Data pulled from a collection:
....

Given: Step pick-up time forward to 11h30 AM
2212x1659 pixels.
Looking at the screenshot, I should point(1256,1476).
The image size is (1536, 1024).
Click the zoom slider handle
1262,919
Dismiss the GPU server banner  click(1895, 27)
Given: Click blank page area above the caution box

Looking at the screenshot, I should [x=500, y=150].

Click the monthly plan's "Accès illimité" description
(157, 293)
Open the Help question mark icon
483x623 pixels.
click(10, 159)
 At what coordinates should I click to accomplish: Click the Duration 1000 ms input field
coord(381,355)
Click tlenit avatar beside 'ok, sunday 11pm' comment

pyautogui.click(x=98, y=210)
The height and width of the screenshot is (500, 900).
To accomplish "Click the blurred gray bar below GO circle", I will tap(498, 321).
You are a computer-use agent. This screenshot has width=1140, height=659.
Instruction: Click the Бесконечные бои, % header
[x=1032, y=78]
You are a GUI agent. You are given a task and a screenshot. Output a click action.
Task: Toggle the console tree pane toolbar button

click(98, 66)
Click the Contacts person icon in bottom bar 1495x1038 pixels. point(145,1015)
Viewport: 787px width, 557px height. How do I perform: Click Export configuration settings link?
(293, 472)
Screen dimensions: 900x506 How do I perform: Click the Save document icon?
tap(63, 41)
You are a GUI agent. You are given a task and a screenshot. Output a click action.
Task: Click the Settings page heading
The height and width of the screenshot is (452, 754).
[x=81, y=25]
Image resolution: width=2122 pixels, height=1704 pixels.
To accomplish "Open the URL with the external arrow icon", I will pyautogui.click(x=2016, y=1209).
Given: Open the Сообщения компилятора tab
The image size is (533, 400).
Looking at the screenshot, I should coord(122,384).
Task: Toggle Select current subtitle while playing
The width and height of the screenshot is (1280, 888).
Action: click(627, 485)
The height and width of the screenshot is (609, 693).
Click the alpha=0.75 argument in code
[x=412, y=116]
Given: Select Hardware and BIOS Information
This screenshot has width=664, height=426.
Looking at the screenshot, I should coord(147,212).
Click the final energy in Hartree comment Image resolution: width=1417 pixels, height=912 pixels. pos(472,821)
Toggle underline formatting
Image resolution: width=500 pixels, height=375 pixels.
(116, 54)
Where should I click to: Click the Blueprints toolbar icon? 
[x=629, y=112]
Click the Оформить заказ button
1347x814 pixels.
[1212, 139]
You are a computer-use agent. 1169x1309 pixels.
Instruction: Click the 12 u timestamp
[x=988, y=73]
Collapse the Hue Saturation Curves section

....

#### Requirement
Rewrite the material above with every "Instruction" changed to "Command". Leave everything else untouched.

#### Exercise result
Given: Step pick-up time forward to 11h30 AM
2212x1659 pixels.
Looking at the screenshot, I should point(1256,1476).
The image size is (1536, 1024).
Click the zoom slider handle
1262,919
Dismiss the GPU server banner  click(1895, 27)
Given: Click blank page area above the caution box

Looking at the screenshot, I should [x=500, y=150].

Click the monthly plan's "Accès illimité" description
(157, 293)
Open the Help question mark icon
483x623 pixels.
click(10, 159)
 At what coordinates should I click to accomplish: Click the Duration 1000 ms input field
coord(381,355)
Click tlenit avatar beside 'ok, sunday 11pm' comment

pyautogui.click(x=98, y=210)
The height and width of the screenshot is (500, 900).
To accomplish "Click the blurred gray bar below GO circle", I will tap(498, 321).
You are a computer-use agent. This screenshot has width=1140, height=659.
Command: Click the Бесконечные бои, % header
[x=1032, y=78]
You are a GUI agent. You are given a task and a screenshot. Output a click action.
Task: Toggle the console tree pane toolbar button

click(98, 66)
Click the Contacts person icon in bottom bar 1495x1038 pixels. point(145,1015)
Viewport: 787px width, 557px height. How do I perform: Click Export configuration settings link?
(293, 472)
Screen dimensions: 900x506 How do I perform: Click the Save document icon?
tap(63, 41)
You are a GUI agent. You are given a task and a screenshot. Output a click action.
Task: Click the Settings page heading
The height and width of the screenshot is (452, 754).
[x=81, y=25]
Image resolution: width=2122 pixels, height=1704 pixels.
To accomplish "Open the URL with the external arrow icon", I will pyautogui.click(x=2016, y=1209).
Given: Open the Сообщения компилятора tab
The image size is (533, 400).
Looking at the screenshot, I should coord(122,384).
Task: Toggle Select current subtitle while playing
The width and height of the screenshot is (1280, 888).
Action: click(627, 485)
The height and width of the screenshot is (609, 693).
Click the alpha=0.75 argument in code
[x=412, y=116]
Given: Select Hardware and BIOS Information
This screenshot has width=664, height=426.
Looking at the screenshot, I should coord(147,212).
Click the final energy in Hartree comment Image resolution: width=1417 pixels, height=912 pixels. pos(472,821)
Toggle underline formatting
Image resolution: width=500 pixels, height=375 pixels.
(116, 54)
Where should I click to: Click the Blueprints toolbar icon? 
[x=629, y=112]
Click the Оформить заказ button
1347x814 pixels.
[1212, 139]
You are a computer-use agent. 1169x1309 pixels.
Command: Click the 12 u timestamp
[x=988, y=73]
Collapse the Hue Saturation Curves section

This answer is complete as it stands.